Human rights lawyers in the country cautiously welcomed the announcement, applauding the pledge to adhere to due process and the rule of law but warning that justice may not be swift for the detainees.

Lawyer Jiti Ogunye described the move as "significant" but voiced concern that the military may simply be using the justice system to rubber stamp the indefinite detention of purported insurgents.

"If you look at our criminal justice system, there are problems handling just one terrorism case," he told AFP.

"How can the system cope with a load of 500? My concern is that these people are just going to be brought to court so a judge can issue a remand order" and they may not face trial for many years, he added.

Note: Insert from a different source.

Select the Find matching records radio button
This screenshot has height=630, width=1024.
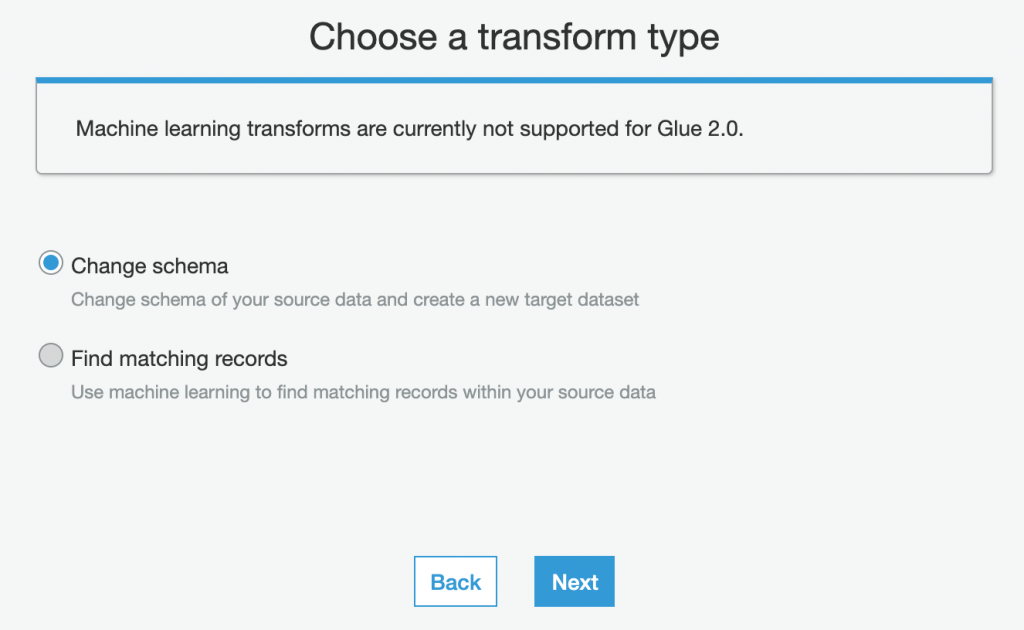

The president of the Campaign for Democracy umbrella group of human rights organisations in Nigeria, Joe Okei-Odumakin, said the announcement was "both a welcome and ugly development".

"It is a welcome development because they will at last be moving towards getting justice that they deserve," he said.

"But it is an ugly development because holding them in detention and incommunicado without trial for several months infringes on their fundamental human rights to freedom."

'Deaths in detention'

Nigeria's government imposed emergency rule on Borno, Yobe and Adamawa states in May this year and in November won approval from parliament for a six-month extension of special powers.

Thousands of people have lost their lives during the insurgency either in Boko Haram attacks or as a result of the military response.

Both Amnesty International and Human Rights Watch have highlighted the issue of enforced disappearances and detention without charge of suspected militants.

In October, Amnesty claimed that more than 950 people had died in military custody in the first six months of 2013 alone, mostly at military barracks in Maiduguri and Damataru.

Human Rights Watch last week called for "all those who committed crimes during the conflict, including members of the government security forces and pro-government vigilante groups" to be prosecuted.

Nigeria's defense ministry said that 167 detainees had been recommended for release from facilities in the cities of Maiduguri, Yola and Damataru, while the cases of 614 individuals should be reviewed.

Some of those held should be tried for other offences, including armed robbery, murder and drug offences, the statement added.

Nigeria appointed a team to look at the cases of those detained in July this year with the aim of easing overcrowding in detention facilities in the northeast as well as leading to the prosecution of terror suspects.

Their report has been sent to President Goodluck Jonathan, while the country's national security adviser is considering the recommendations for prosecution with the attorney general, the statement added.

Nigeria's chief of defense staff, Admiral Ola Saad Ibrahim, said that "the recommendations will be treated with dispatch after due consultations with appropriate authorities".